2.2.04

When the time comes

Lately I have been talking to a few friends near and far and it has occurred to me that this twenty something time of life is hell. We all reach this point in our lives where we must make the choice to follow those dreams we have set since the age of 5, or do what seems practical and make a living to support a family...blah blah blah. We all have some sort of outline in our heads as to what we expect our life to be. But recently I realized that maybe what I always dreamed of as perfect and wonderful isn't really what will make me happy. Like most girls I have thought about the house I will live in when I am older and have a family, and the car I will drive when I haul that family around, and even the type of dress I want to wear at my wedding (seeing that there is a wedding in the future).

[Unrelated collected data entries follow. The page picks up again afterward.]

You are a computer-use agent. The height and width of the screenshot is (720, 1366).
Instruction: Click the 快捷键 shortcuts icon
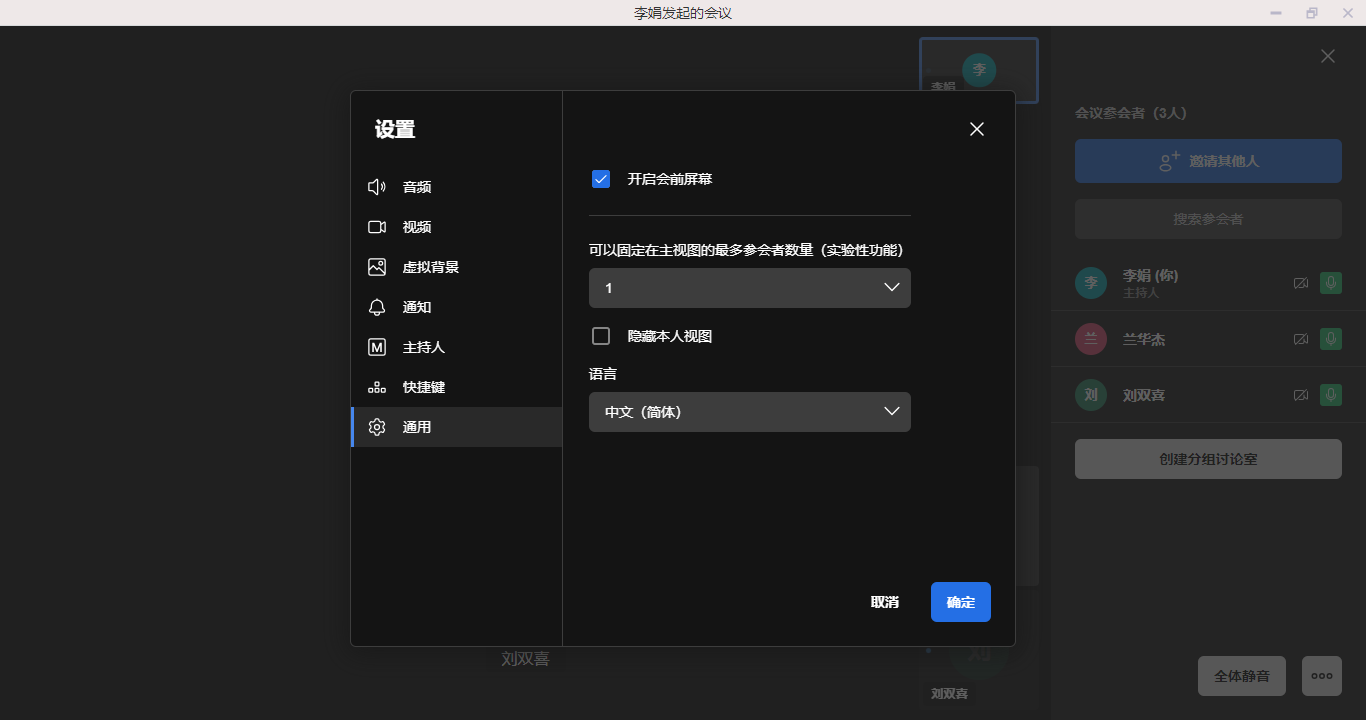click(377, 387)
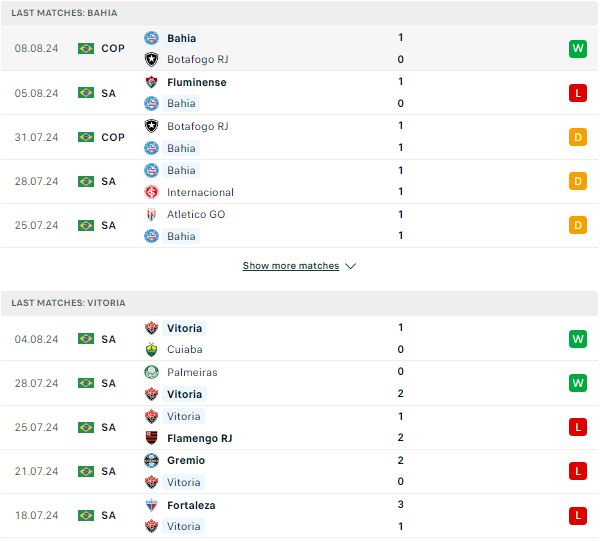Click Atletico GO crest icon
The width and height of the screenshot is (608, 541).
(152, 214)
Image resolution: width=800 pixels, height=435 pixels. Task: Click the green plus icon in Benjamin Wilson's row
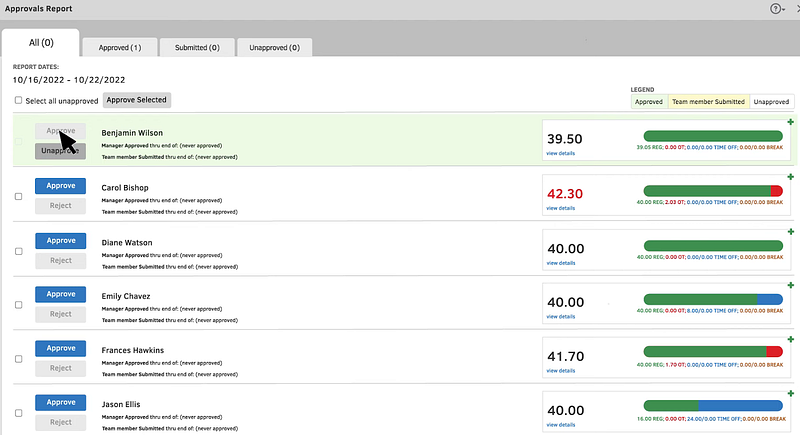click(x=790, y=122)
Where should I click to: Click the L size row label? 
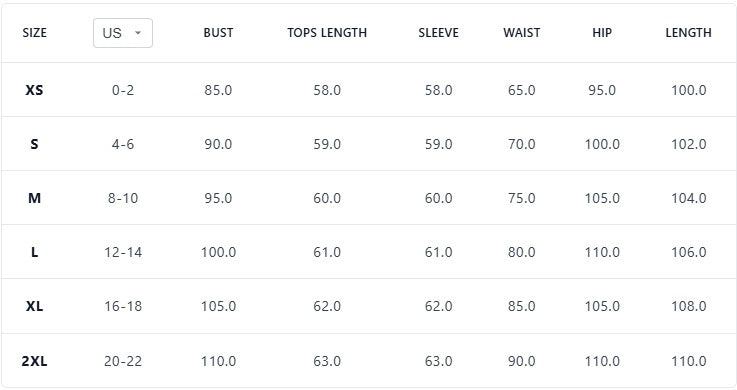coord(34,252)
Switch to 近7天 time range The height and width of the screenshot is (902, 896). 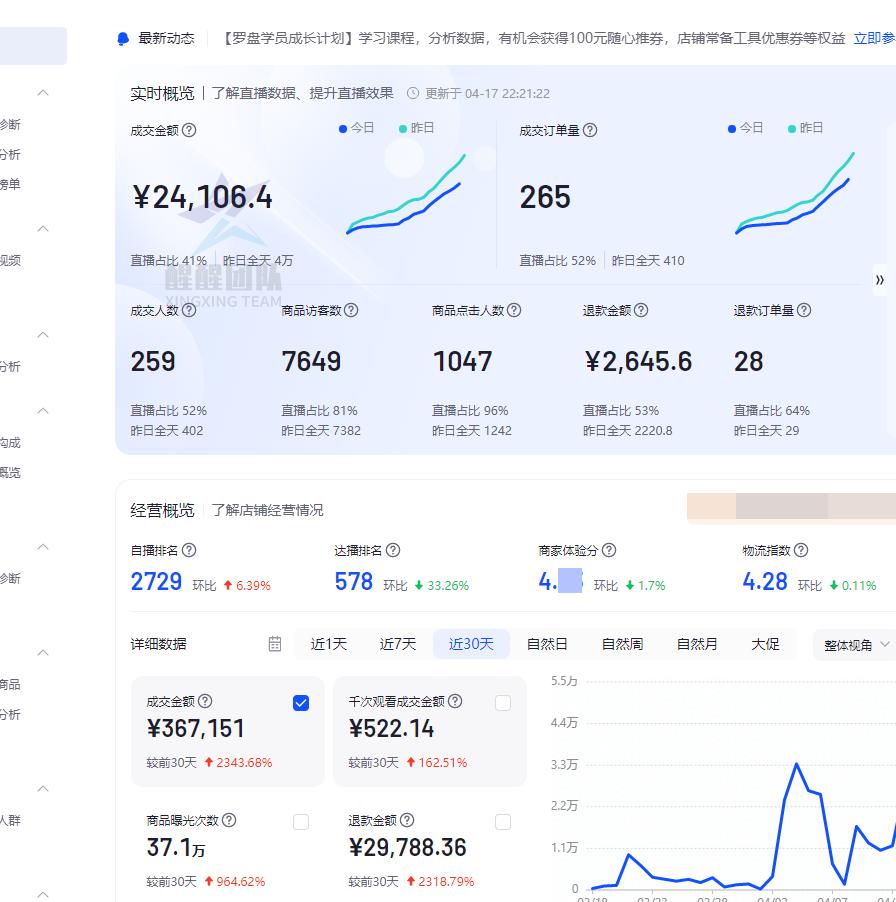[397, 644]
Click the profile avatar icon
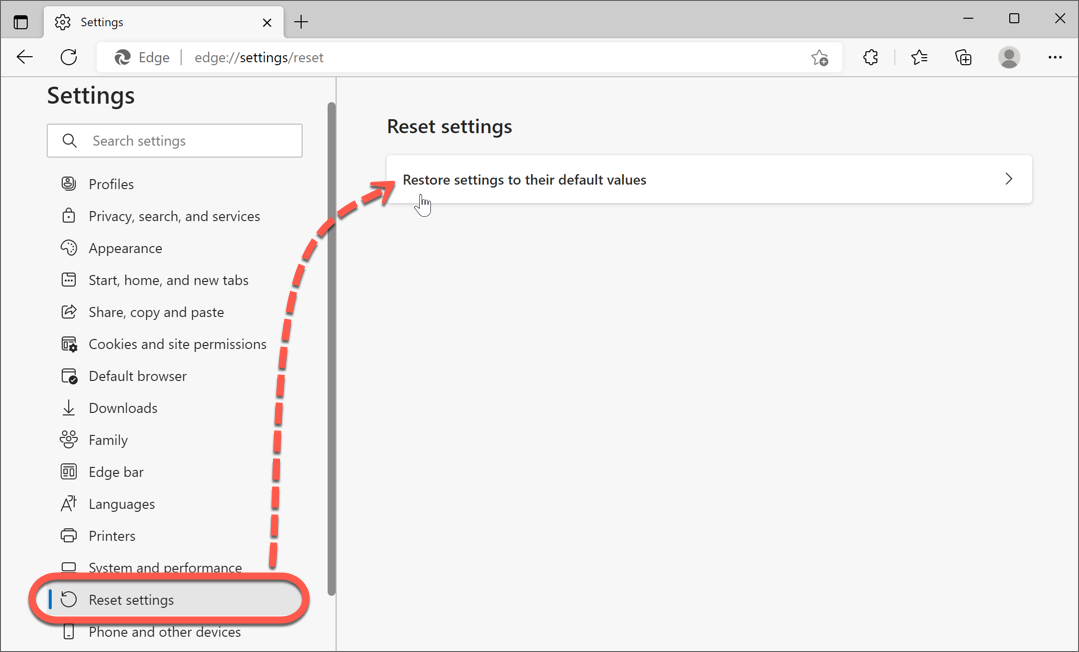Screen dimensions: 1079x652 point(1008,57)
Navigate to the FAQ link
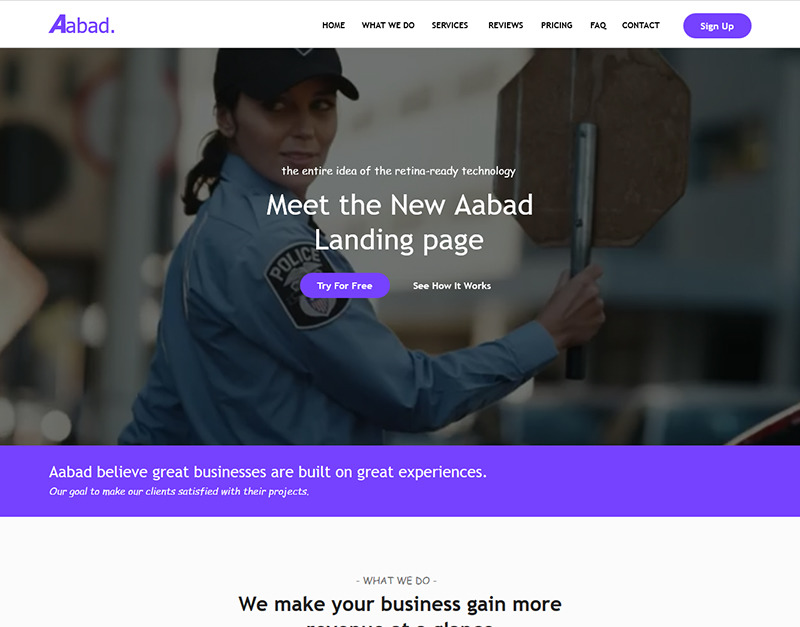 tap(598, 25)
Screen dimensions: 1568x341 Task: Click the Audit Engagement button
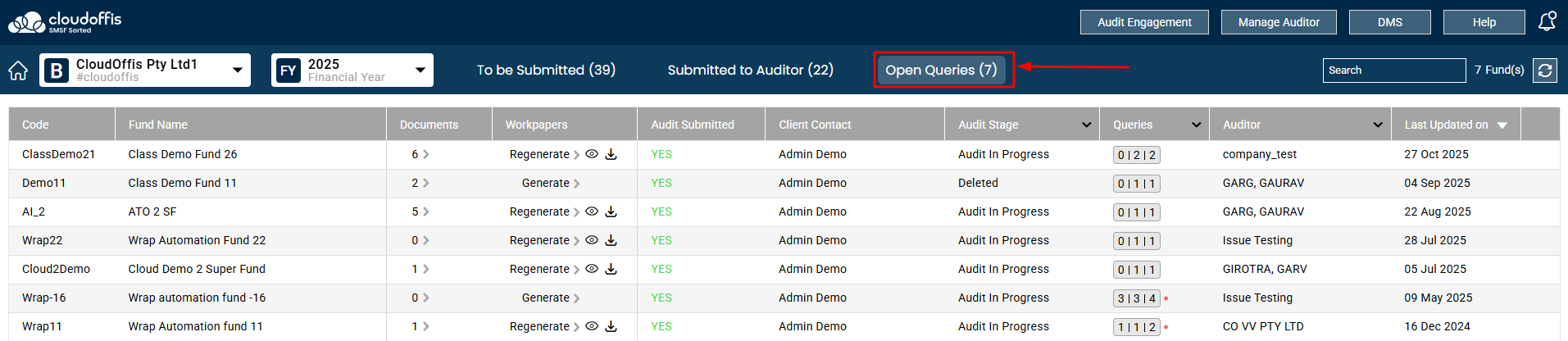pos(1143,22)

But as I think of this perfect life I have created within my imagination, I recently realized it lacked something....substance. Not that all families that seem perfect are shallow, but there is something more there that I know I don't see, something that I know creates substance. Having the Cooper Mini, and living in a 4 bedroom house on a hill overlooking a body of water no longer appeals to me. Somewhere between graduating high school, and traveling the world I have discovered that I am no longer fearful of success (or lack there of). I no longer need to worry about getting an education to cover my immense debt I have acquired over the years. Rather I need to focus on being happy, and loving what I am doing and where I am. If I am alone doing this, so be it. However I never want to be so far away I can't see my family and friends, because that is what makes me happy as well. I no longer want to look for that special someone who has the right job or the right car, rather I want to find someone who has the right happiness. Is this possible, or am I just living in this delusion I call life. Possibly it is this simple form of thinking that will allow me prosper in life, perhaps it will set me up for doom....either way it will be an adventure no matter the course I take. I know this is the thought process of every twenty something, as I have had many talks with those twenty somethings in my life. But I feel that this confusing part of my life is only the beginning of an adventure that will take me to far away places to see far away things. If this is the adventure I get to take then I am willing and ready to take it! My only question is are you?